Entries taken from a collection
※
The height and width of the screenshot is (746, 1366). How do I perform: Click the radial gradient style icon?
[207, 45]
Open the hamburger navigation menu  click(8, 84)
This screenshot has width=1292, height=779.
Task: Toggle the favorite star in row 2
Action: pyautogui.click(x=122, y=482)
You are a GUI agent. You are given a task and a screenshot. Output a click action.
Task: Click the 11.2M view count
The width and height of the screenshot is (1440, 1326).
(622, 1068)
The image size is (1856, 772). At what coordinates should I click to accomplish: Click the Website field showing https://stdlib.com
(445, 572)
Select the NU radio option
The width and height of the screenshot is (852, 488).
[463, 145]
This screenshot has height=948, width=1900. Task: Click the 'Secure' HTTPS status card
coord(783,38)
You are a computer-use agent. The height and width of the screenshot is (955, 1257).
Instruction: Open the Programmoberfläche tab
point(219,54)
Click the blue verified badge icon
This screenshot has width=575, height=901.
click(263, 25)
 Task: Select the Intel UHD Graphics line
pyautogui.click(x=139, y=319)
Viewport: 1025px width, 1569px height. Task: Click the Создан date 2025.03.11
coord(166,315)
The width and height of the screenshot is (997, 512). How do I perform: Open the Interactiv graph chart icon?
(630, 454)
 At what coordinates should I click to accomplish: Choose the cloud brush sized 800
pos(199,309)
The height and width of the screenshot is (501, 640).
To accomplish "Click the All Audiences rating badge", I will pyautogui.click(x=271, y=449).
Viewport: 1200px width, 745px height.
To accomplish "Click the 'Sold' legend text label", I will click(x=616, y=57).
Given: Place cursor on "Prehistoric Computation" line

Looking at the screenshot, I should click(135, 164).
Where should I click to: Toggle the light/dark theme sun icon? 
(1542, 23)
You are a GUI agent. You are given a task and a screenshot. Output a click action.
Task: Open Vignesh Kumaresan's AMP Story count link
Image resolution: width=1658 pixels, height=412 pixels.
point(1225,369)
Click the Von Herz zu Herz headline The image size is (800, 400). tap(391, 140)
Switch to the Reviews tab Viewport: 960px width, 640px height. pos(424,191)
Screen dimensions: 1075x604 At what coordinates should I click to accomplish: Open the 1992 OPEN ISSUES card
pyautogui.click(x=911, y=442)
※
| PROBLEM STATEMENT |
The lines from the start of the entries above through the line containing "Viewport: 1200px width, 745px height." are the ones to return, please; copy them exactly and include both ends.

| TASK ANSWER |
The height and width of the screenshot is (746, 1366). How do I perform: Click the radial gradient style icon?
[207, 45]
Open the hamburger navigation menu  click(8, 84)
This screenshot has width=1292, height=779.
Task: Toggle the favorite star in row 2
Action: pyautogui.click(x=122, y=482)
You are a GUI agent. You are given a task and a screenshot. Output a click action.
Task: Click the 11.2M view count
The width and height of the screenshot is (1440, 1326).
(622, 1068)
The image size is (1856, 772). At what coordinates should I click to accomplish: Click the Website field showing https://stdlib.com
(445, 572)
Select the NU radio option
The width and height of the screenshot is (852, 488).
[463, 145]
This screenshot has height=948, width=1900. Task: Click the 'Secure' HTTPS status card
coord(783,38)
You are a computer-use agent. The height and width of the screenshot is (955, 1257).
Instruction: Open the Programmoberfläche tab
point(219,54)
Click the blue verified badge icon
This screenshot has width=575, height=901.
click(263, 25)
 Task: Select the Intel UHD Graphics line
pyautogui.click(x=139, y=319)
Viewport: 1025px width, 1569px height. Task: Click the Создан date 2025.03.11
coord(166,315)
The width and height of the screenshot is (997, 512). How do I perform: Open the Interactiv graph chart icon?
(630, 454)
 At what coordinates should I click to accomplish: Choose the cloud brush sized 800
pos(199,309)
The height and width of the screenshot is (501, 640).
To accomplish "Click the All Audiences rating badge", I will pyautogui.click(x=271, y=449).
Viewport: 1200px width, 745px height.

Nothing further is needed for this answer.